> TEXT
Hella Nation - Evan Wright [105]
Warshavsky’s non-adult ventures fared poorly. The online bank went bust. The gambling sites ran into regulatory opposition. One site, Online-Surgery. com, which was Cort St. George’s brainchild, sold real-time streams of medical procedures. One early webcast showed St. George’s mother getting a face-lift. From there it moved on to gory live streams showing brain surgeries and breast augmentations.
Warshavsky would storm around the office berating employees for failing to complete projects for which there were no resources. An online store run by Clublove.com regularly took orders for items like dildos and rubber vaginas, charging credit cards but seldom shipping anything. As it turned out, IEG often didn’t have any products to ship. Typically, all the company had was a Web page to take the orders.

> CHECK YOUR UNDERSTANDING
1) In the passage about Warshavsky's businesses, what did one early webcast on the surgery site show?
2) Which medical procedures does the passage about Warshavsky's businesses say the surgery site streamed? List every one.
3) Resume the passage about Warshavsky's businesses, carrying it on after its final sentence.

> EXTRACTED MATERIAL
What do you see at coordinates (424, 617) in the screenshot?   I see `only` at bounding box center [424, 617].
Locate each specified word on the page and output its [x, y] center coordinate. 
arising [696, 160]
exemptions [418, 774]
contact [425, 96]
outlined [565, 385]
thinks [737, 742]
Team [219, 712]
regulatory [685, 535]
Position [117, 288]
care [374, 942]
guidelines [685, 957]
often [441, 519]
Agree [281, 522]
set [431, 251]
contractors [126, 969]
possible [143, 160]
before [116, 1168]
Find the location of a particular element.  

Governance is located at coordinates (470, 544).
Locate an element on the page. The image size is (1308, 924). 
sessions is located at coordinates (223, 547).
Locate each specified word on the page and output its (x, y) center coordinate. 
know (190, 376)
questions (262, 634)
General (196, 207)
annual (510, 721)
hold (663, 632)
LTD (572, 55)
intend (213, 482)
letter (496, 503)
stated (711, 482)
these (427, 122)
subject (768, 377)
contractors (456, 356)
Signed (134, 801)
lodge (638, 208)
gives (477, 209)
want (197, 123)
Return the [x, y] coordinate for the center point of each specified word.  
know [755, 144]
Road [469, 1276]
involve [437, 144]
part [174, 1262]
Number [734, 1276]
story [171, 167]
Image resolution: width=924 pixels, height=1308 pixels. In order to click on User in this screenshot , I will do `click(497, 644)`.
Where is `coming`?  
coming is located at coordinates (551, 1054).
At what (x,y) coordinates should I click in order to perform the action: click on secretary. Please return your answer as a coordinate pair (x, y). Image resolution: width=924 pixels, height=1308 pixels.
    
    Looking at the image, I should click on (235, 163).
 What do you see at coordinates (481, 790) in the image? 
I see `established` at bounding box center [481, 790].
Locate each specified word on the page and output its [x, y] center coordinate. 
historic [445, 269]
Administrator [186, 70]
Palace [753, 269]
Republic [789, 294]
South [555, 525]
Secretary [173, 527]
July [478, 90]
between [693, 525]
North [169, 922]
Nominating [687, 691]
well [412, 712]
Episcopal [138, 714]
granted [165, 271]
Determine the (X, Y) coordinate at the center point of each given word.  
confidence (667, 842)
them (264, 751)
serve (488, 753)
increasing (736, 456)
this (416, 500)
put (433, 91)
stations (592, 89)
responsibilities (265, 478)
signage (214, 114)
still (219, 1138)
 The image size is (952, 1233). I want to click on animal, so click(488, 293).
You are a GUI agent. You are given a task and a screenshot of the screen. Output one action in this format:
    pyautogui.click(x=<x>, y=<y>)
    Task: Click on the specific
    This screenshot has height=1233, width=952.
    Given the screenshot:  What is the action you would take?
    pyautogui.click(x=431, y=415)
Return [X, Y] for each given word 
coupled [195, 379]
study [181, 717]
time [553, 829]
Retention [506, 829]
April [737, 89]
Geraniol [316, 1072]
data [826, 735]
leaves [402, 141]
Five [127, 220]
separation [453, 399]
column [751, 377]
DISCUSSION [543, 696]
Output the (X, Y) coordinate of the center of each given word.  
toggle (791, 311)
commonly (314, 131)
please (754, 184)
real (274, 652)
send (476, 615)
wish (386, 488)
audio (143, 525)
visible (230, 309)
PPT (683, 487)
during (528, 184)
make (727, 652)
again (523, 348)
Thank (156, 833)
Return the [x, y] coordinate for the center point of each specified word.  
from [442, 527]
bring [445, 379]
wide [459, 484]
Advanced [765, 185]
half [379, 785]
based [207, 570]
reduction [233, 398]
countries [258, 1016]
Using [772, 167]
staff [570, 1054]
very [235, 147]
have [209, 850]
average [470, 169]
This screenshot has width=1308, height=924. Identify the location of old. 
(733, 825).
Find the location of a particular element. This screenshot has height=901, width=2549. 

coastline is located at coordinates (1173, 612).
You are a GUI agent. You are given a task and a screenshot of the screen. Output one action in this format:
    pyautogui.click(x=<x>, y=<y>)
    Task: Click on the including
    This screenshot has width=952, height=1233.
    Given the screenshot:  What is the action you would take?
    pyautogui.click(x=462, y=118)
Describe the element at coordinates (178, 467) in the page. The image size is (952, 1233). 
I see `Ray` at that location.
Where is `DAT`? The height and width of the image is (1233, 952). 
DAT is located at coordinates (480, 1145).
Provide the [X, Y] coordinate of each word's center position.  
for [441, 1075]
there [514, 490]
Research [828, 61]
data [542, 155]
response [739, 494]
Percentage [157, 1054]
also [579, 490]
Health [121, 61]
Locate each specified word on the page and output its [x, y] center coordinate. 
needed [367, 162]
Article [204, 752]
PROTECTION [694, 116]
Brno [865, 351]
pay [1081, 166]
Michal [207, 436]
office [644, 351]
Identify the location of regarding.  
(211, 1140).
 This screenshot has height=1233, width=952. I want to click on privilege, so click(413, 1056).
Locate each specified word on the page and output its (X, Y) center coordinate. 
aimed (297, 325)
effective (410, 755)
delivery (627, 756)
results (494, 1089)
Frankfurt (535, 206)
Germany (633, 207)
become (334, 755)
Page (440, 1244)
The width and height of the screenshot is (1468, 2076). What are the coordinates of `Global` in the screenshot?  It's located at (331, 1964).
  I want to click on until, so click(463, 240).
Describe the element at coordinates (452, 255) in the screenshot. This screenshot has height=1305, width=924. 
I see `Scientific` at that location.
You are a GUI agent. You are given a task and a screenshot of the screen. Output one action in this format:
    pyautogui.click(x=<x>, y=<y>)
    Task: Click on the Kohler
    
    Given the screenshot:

> TASK-BY-TASK RESULTS
1) It showed St. George's mother getting a face-lift.

2)
- Face-lift
- Brain surgeries
- Breast augmentations

3)
WITH PRINT REPORTERS ANDTVCREWS showing up nearly every week, IEG’s facilities became a backdrop for the surrealist productions that Warshavsky put on for visitors. He would lead them through the First Street headquarters before trooping across town to the Arcade, where performers stripped and masturbated in front of video cameras that sent live streams onto IEG’s websites. Warshavsky claimed that 1,400 adult-entertainment webmasters purchased IEG’s streams for their sites. The actual number, according to a sworn declaration by one of IEG’s staff accountants, was no more than sixty. On most days, the live-performance booths at the Arcade were empty. A supervisor simply replayed old videotapes, making it appear that they were live by typing banter from the supposed performer for the customers in the chat rooms. The system worked well. On some adult sites, IEG charged more than a dollar a minute for these “live” performances.
Before the media arrived, Warshavsky would phone ahead to the Arcade supervisor. She would call performers and have them rush in to fill the booths so that Warshavsky could then show off what appeared to be a dynamo of pornographic activities.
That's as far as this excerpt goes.